Type of simulation to run. You can set this parameter to:

• `Code generation` –– Simulate model using generated C code. The first time you run a simulation, Simulink generates C code for the block. The C code is reused for subsequent simulations, as long as the model does not change. This option requires additional startup time but provides faster simulation speed than ```Interpreted execution```.

• `Interpreted execution` –– Simulate model using the MATLAB®  interpreter. This option shortens startup time but has slower simulation speed than ```Code generation```.

### Data Types Tab

Specify the rounding mode for fixed-point operations as one of the following:

• `Floor`

• `Ceiling`

• `Convergent`

• `Nearest`

• `Round`

• `Simplest`

• `Zero`

For more details, see rounding mode.

When you select this parameter, the block saturates the result of its fixed-point operation. When you clear this parameter, the block wraps the result of its fixed-point operation. For details on `saturate` and `wrap`, see overflow mode for fixed-point operations.

Specify the data type of the filter coefficients as a signed fixed-point object. The default `fixdt(1,16)` corresponds to a signed fixed-point type object with 16-bit coefficients. For maximum precision, the block determines the fraction length based on the coefficient values.

Specify the data type of the fractional delay as an unsigned fixed-point object. The default `fixdt(0,8)` corresponds to an unsigned fixed-point data type object with 8-bit word length. For maximum precision, the block computes the fractional length based on the fractional delay values.

Specify the multiplicand data type as a signed fixed-point object. The default `fixdt(1,16,13)` corresponds to a signed fixed-point multiplicand data type with 16-bit word length and 13-bit fraction length.

Specify the word length and fraction length of the output data type as one of the following:

• ```Inherit: Same word length as input``` (default) — Output word length and fraction lengths are the same as the input.

• `Inherit: Same as accumulator` — Output word length and fraction lengths are the same as the accumulator.

• `fixdt(1,16)` — Signed fixed-point data type with 16-bit word length. For maximum precision, the block computes the fraction length based on the input range and preserves the dynamic range of the input.

• `fixdt(1,16,0)` — Signed fixed-point data type with 16-bit word length and zero fraction length.

Specify the minimum value that the block can output. Simulink software uses this minimum value to perform:

• Simulation range checking. See Specify Signal Ranges (Simulink).

• Automatic scaling of fixed-point data types.

Specify the maximum value that the block can output. Simulink software uses this maximum value to perform:

• Simulation range checking. See Specify Signal Ranges (Simulink).

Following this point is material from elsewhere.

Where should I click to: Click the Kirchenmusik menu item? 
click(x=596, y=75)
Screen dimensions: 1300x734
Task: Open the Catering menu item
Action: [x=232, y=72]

• Automatic scaling of fixed-point data types.

Select this parameter to prevent the fixed-point tools from overriding the data types you specify in the block dialog box.

## Block Characteristics

 Data Types `double` | `fixed point` | `integer` | `single` Direct Feedthrough `no` Multidimensional Signals `no` Variable-Size Signals `yes` Zero-Crossing Detection `no`

## Algorithms

Farrow filters implement piecewise polynomial interpolation using Horner’s rule to compute samples from the polynomial. The polynomial coefficients used to fit the input samples correspond to the Lagrange interpolation coefficients.

Once a polynomial is fitted to the input data, the value of the polynomial can be calculated at any point. Therefore, a polynomial filter enables interpolation at arbitrary locations between input samples.

You can use a polynomial of any order to fit to the existing samples. However, since large-order polynomials frequently oscillate, polynomials of order 1, 2, 3, or 4 are used in practice.

The algorithm computes interpolated values at the desired locations by varying only the fractional delay µ. This value is the interval between the previous input sample and the current output sample. All filter coefficients remain constant.

• The input samples are filtered using M + 1 FIR filters, where M is the polynomial order.

• The outputs of these filters are multiplied by the fractional delay, µ.

• The output is the sum of the multiplication results.